I agree with LT, with the addition that I consider Sylphie's personality one of those contortions. She's been written with nothing but satisfying Rudy in mind from the very beginning, and that does make this moment somewhat more plausible in-universe. But that makes me think the cast dynamics are tailor-fit to produce a harem for Rudy with minimum fuss, and to remove him actually having to navigate having seriously hurt a partner like this. Doormat from beginning to end is more consistent than doormat only when convenient, but it's still a doormat, which is a lot less interesting than a person.

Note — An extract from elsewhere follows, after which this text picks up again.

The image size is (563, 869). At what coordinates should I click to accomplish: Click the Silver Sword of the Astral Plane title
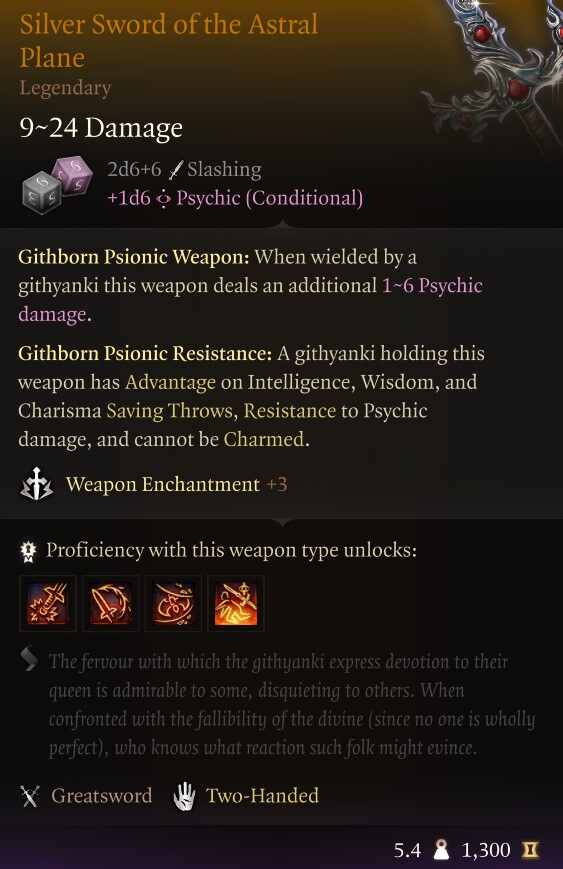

I also don't think it's all that hard to imagine slight tweaks to Sylphie's character that could leave her equally besotted with Rudy but behave in a way that actually creates some interesting tension and fallout from his betrayal. Like -- remove the line from a few episodes ago where she proactively suggests he take a mistress, add some clear evidence of insecurity on her part and fear that he may grow tired of her, portray her as struggling with that issue particularly as Rudy leaves her mid-pregnancy for a long journey, etc.

Gina wrote:
She couldn't possibly be taking advantage of a depressed teen boy. Nah. No, in that scenario, I guarantee we'd be hearing how Ruby isn't really a teen girl, but a 40 year old woman.

Focusing on Rudy seems pretty natural given he's the p.o.v. character around which most of the narrative seems warped, but, yeah, agree that Roxy's got plenty to feel guilty about here as well, and that she did take advantage of him. And I don't even want to touch the age/body component of that again...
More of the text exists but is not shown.